Mücke reiste wohl im Flugzeug

Bislang keine weiteren Malaria-Fälle in Frankfurt

Acht Menschen erkrankten in Frankfurt an Flughafen-Malaria, nun starb ein Anwohner. Das Gesundheitsamt hält das Risiko für die Bevölkerung weiterhin für sehr gering.

Nach Bekanntwerden des dritten tödlichen Malaria-Falls in Frankfurt ist der Stadt zunächst keine weitere Infektion gemeldet worden. Das teilte das Gesundheitsamt auf Anfrage mit. 

Insgesamt gab es in der Stadt in diesem Sommer bisher acht Fälle der sogenannten Flughafen-Malaria. Dabei wird davon ausgegangen, dass infizierte Mücken in einem Flugzeug nach Deutschland gelangen.
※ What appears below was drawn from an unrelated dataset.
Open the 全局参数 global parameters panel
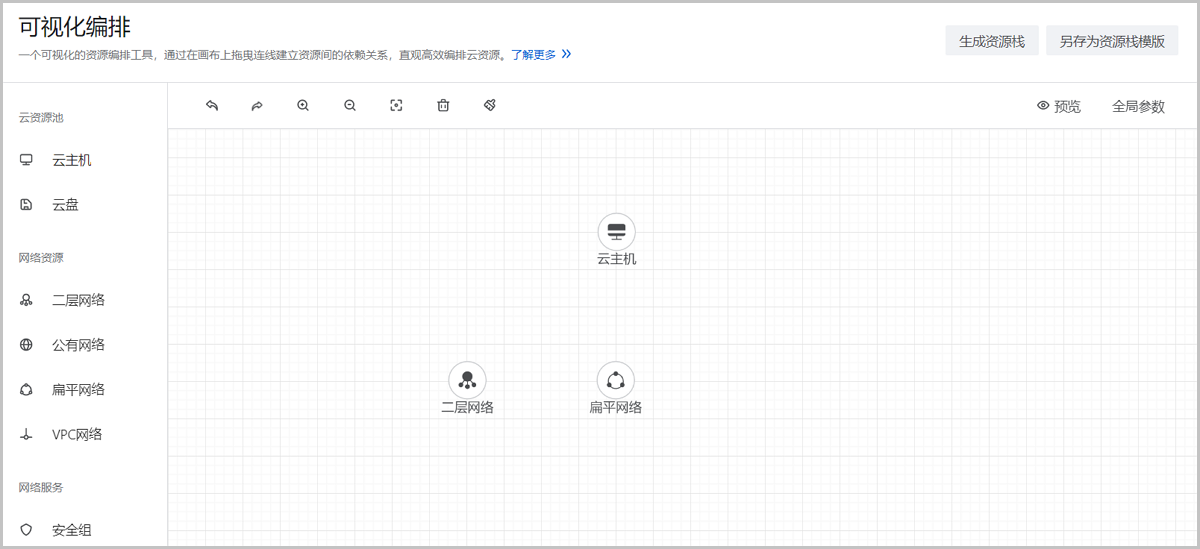The width and height of the screenshot is (1200, 549). coord(1138,106)
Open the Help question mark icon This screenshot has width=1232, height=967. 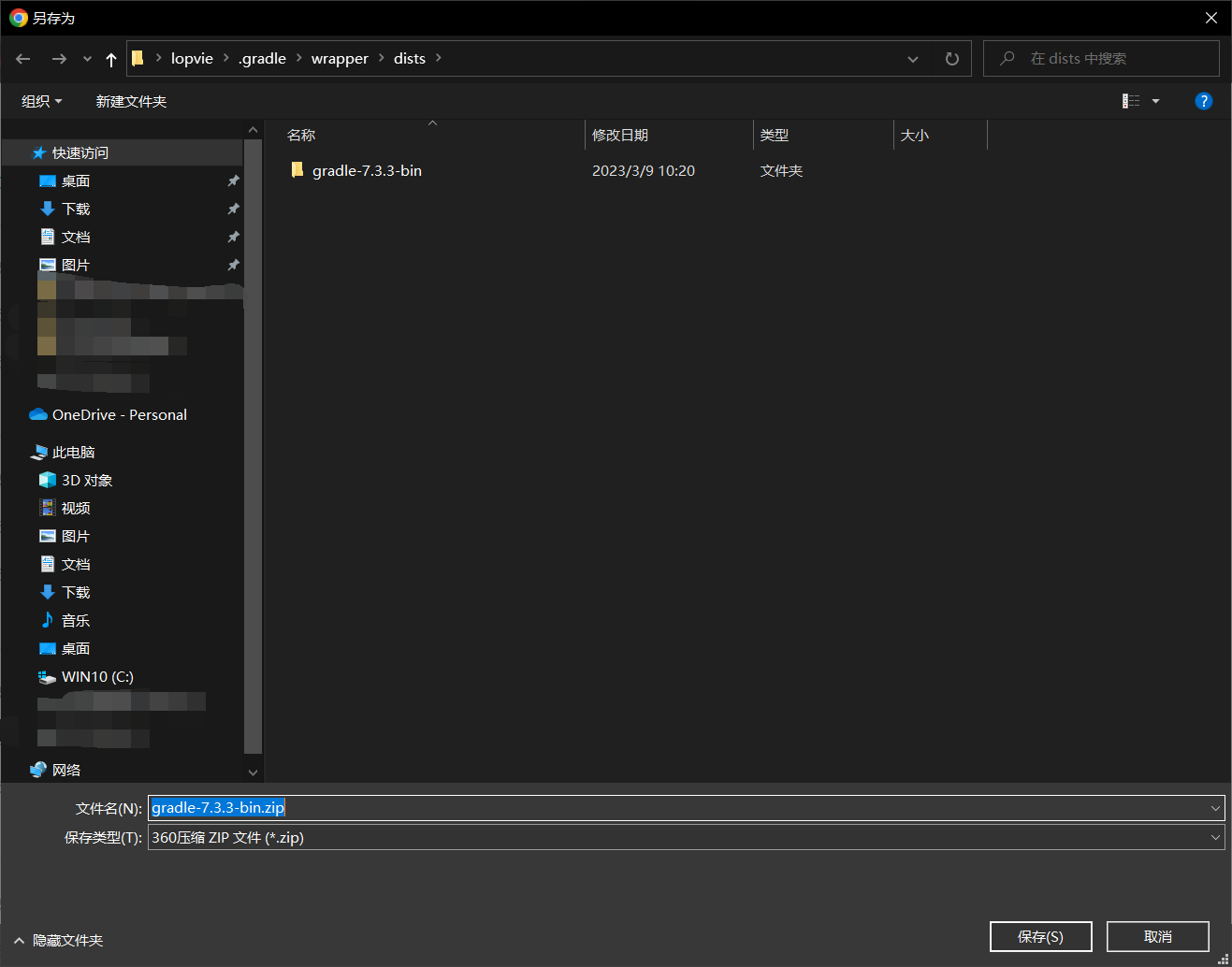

Es erkrankten sechs Mitarbeiter des Flughafenbetreibers Fraport und zwei Anwohner aus dem Stadtteil Schwanheim, der nahe am Flughafen liegt. Zwei der Flughafen-Beschäftigten und einer der Anwohner starben. Die andere Person aus Schwanheim befand sich jüngsten Angaben zufolge in stationärer Behandlung. Details dazu wurden nicht mitgeteilt. 

Trotz des erneuten Todesfalls seien keine zusätzlichen Maßnahmen nötig, erklärte das Frankfurter Gesundheitsamt. «Unsere Einschätzung des Risikos für die Gesundheit der Bevölkerung hat sich nicht geändert», hieß es. Dieses war zuvor als sehr gering bezeichnet worden. Zur Vermeidung von Stichen empfahl das Amt weiter Mückenschutz.